About 14000 people are expected to be diagnosed with melanoma in Australia this year, and about 1800 people are expected to die as a result, according to sources. The new treatment could effectively stop the spread of melanoma and save more lives. "our ultimate goal is to turn melanoma into a chronic disease, not a major terminal disease," said Professor Georgina (Professor Georgina Long), director of joint medicine at the institute. The good news is that we are now closer to achieving this goal. "

It is understood that the researchers have conducted two previous trials, one is immunotherapy and the other is targeted therapy, both of which have successfully prevented the spread of stage III melanoma patients. The tumors of these patients have been surgically removed. The so-called immunotherapy, by taking specific drugs for a year to help the immune system restart, which in turn can attack melanoma cells. "patients receive another 12 months of medication after surgery, which reduces the recurrence rate of cancer from 50% to 25% (Epimab, Ipilimumab) and 35%) (Navumab, Nivolumab). This is a considerable achievement. "
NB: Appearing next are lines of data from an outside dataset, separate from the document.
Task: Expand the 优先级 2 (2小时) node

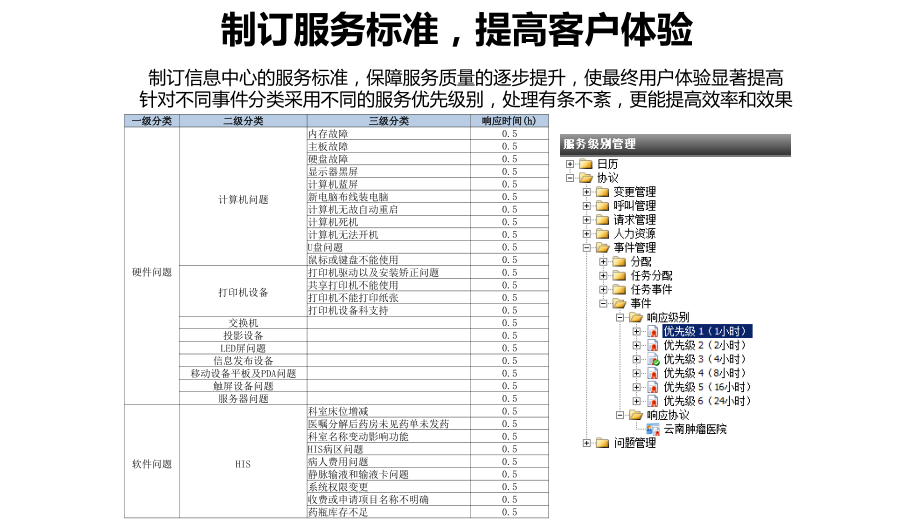Action: point(637,345)
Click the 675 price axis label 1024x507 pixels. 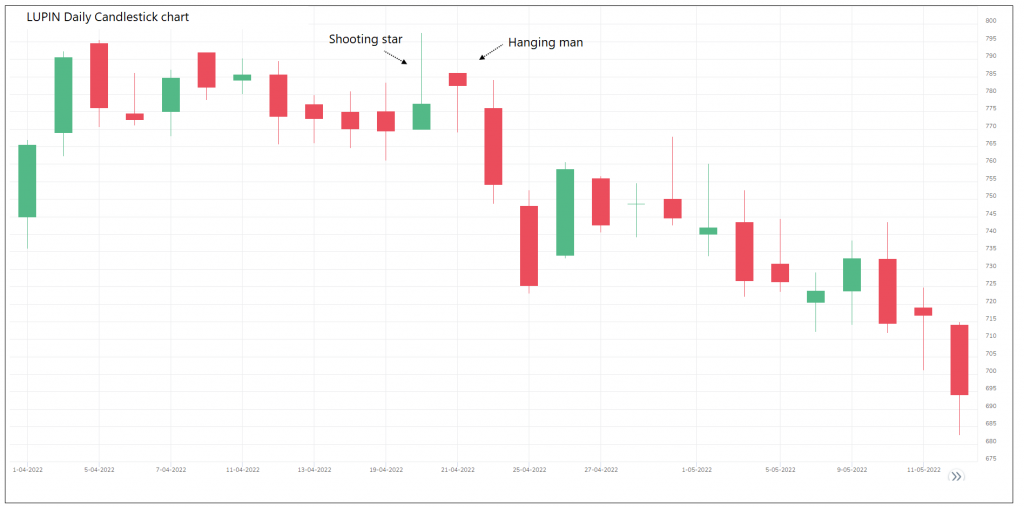pos(990,458)
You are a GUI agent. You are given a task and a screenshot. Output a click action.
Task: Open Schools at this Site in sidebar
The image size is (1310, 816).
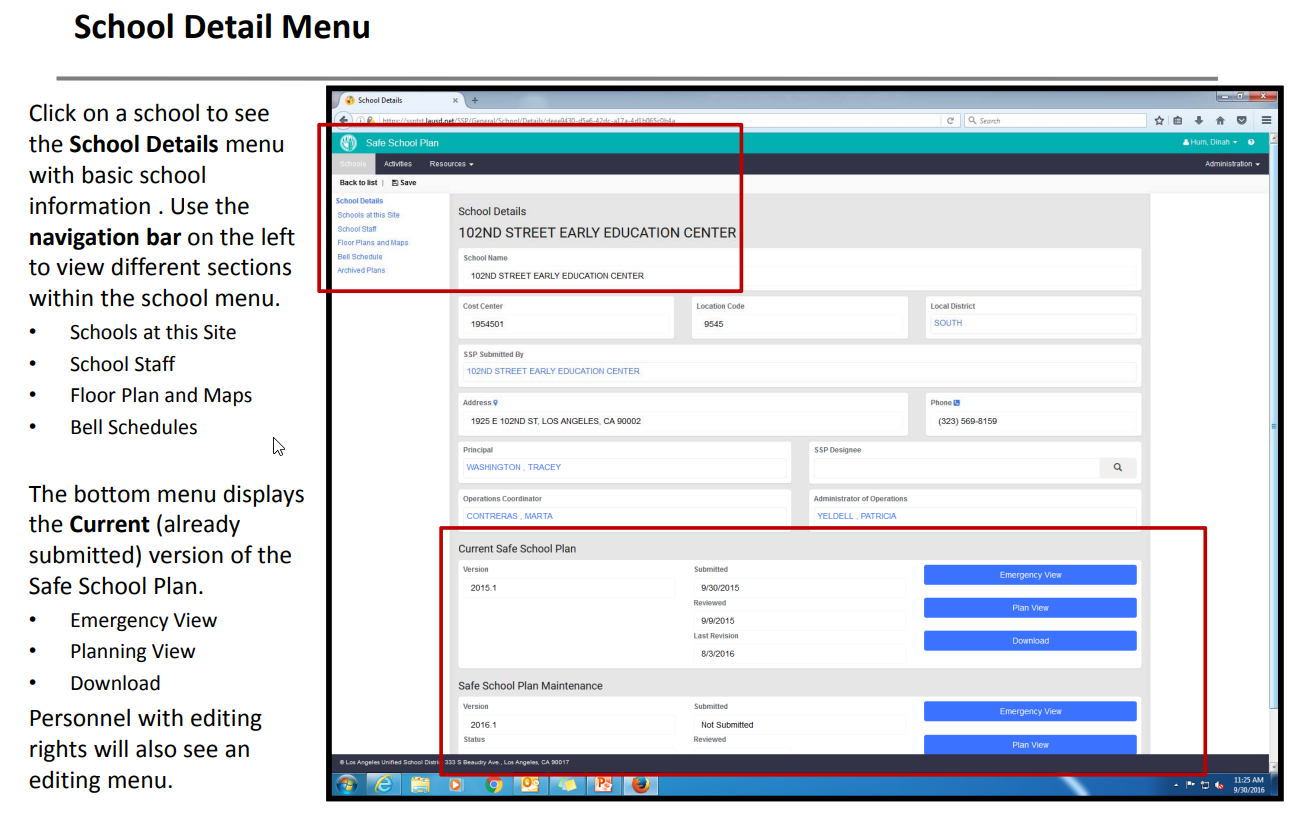368,215
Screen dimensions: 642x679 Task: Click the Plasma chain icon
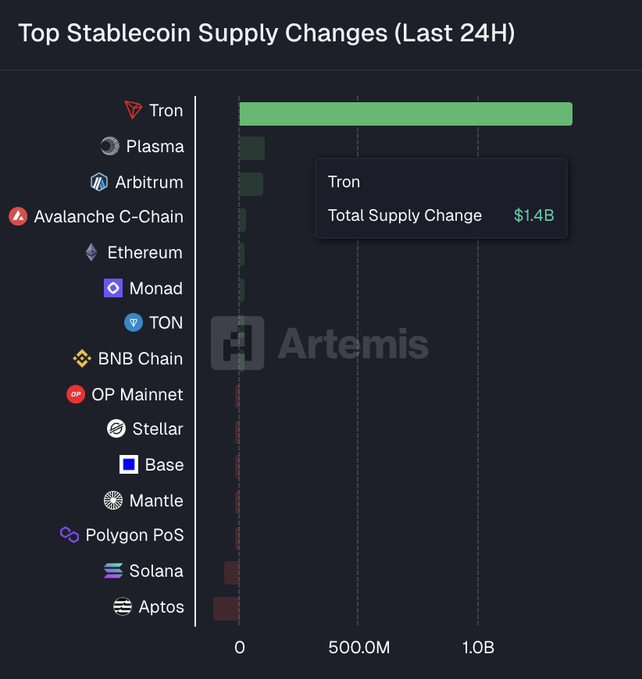[x=110, y=146]
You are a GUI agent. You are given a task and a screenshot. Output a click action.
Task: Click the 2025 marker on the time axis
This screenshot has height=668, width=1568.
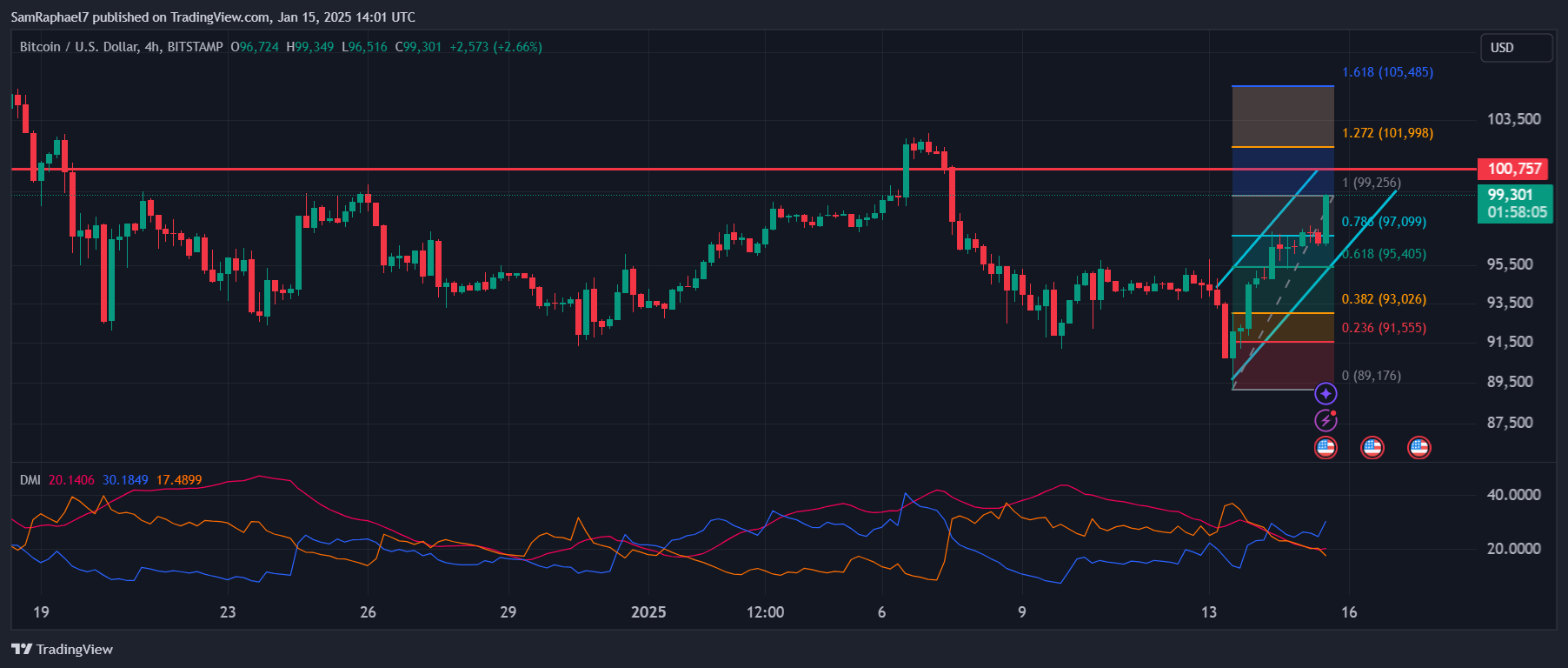pos(648,612)

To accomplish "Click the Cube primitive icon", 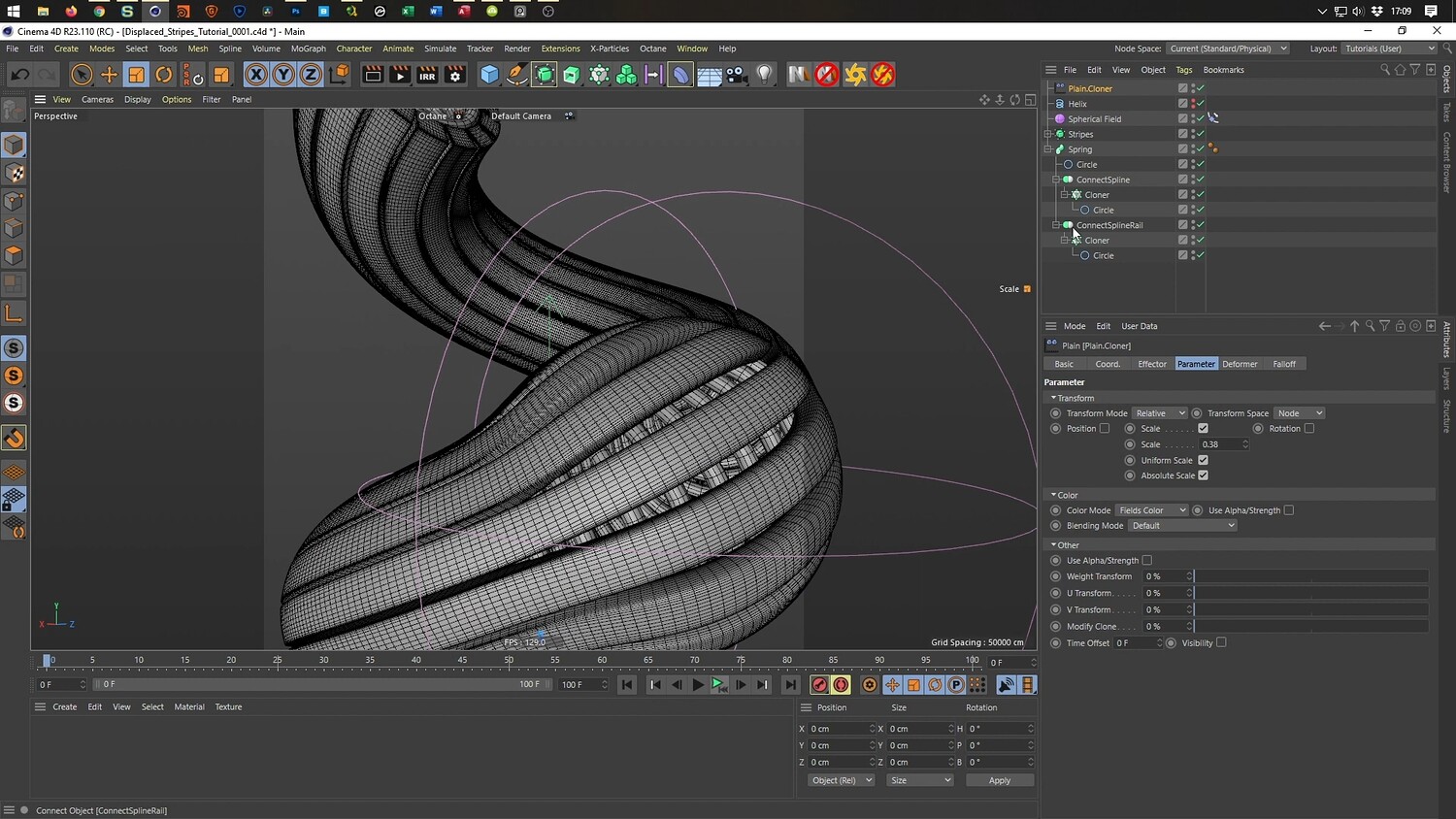I will click(x=489, y=75).
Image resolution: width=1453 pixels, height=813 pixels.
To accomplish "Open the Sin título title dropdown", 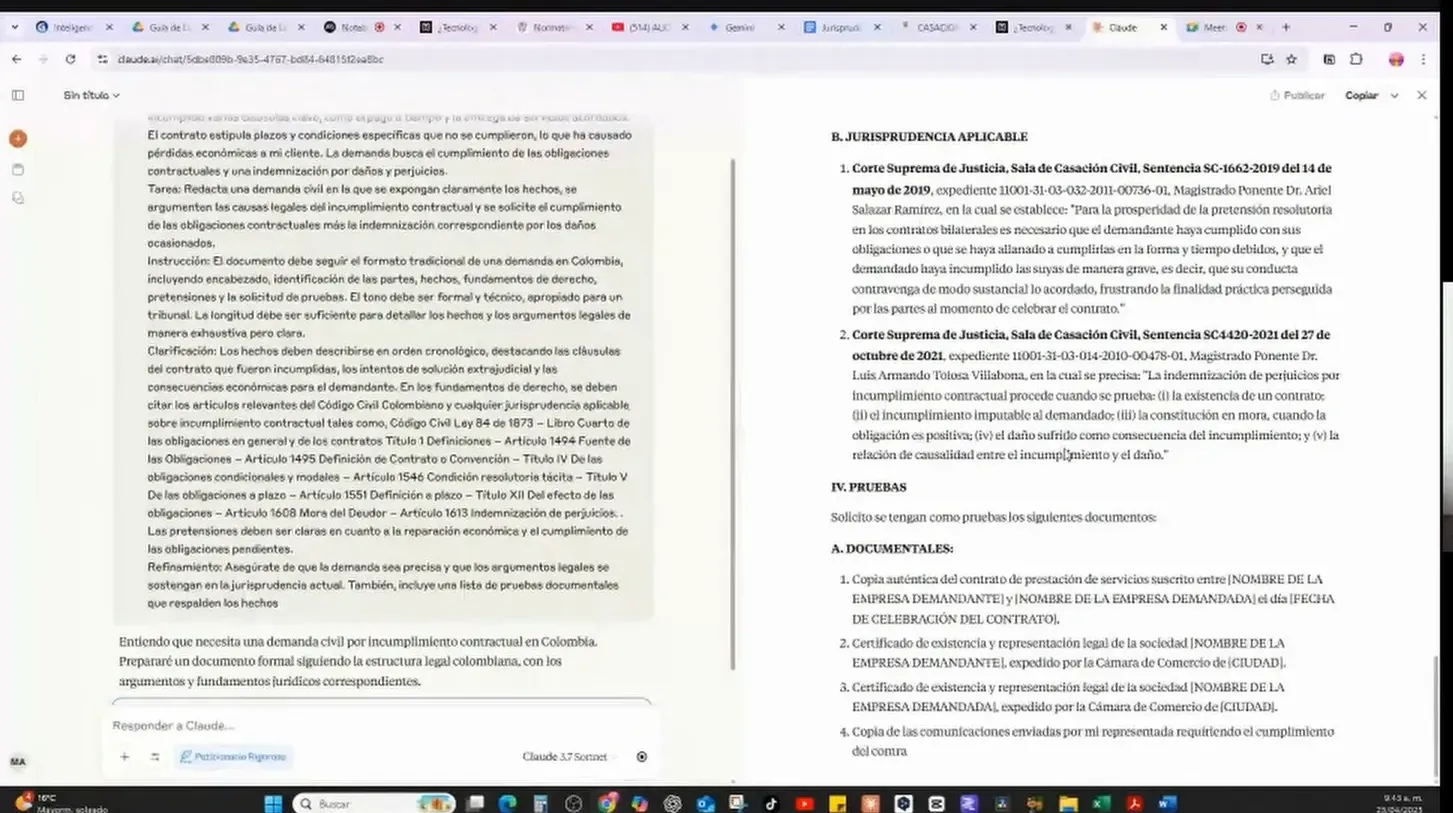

Targeted therapy is to prevent melanoma from spreading by blocking specific genes. "during the 12-month period of taking this drug-compared to doing nothing, our standard is to remove melanoma," he said. Then look-the chance of melanoma recurrence was reduced by 53%. " "this means that assuming a 50 percent chance of melanoma recurrence and death, we can reduce it to 25 percent or less," Professor Lang explained.

No longer "talking about tumor Color change"

 

Professor MacArthur, Executive Director of the Victoria Comprehensive Cancer Centre, Sydney Morning Herald

Under normal circumstances, stage III patients had a 40-70% risk of relapsing cancer and developing fatal melanoma.

Professor MacArthur (Professor Grant McArthur), Executive Director of the Victorian Comprehensive Cancer Center, said the study was "extremely important." Because melanoma is one of the most difficult cancers to treat, chemotherapy has little effect. Now, "We can get ahead and try to kill melanoma before it recur and spread all over the body."

Rene (Renae Aslanis), a history teacher from the new town of (Newtown) in Sydney, was one of 870 patients undergoing targeted therapy. The third-stage patient`s survival rate was 54 percent at the time of her surgery, but four and a half years later, despite side effects such as headaches and weight gain, she felt she could "imagine the future" now.

 

Source of Pictures ~ Australian Melanoma Research Foundation

Data show that in recent decades, the incidence of melanoma in Australia has almost doubled, the "sun-scorched country" is the world`s second highest incidence of melanoma, after New Zealand. Editor reminds you, Australia`s solar ultraviolet radiation is higher, and people generally like outdoor and sunlight, so go out and play remember to pay attention to sunscreen! Watch the sun! Watch the sun!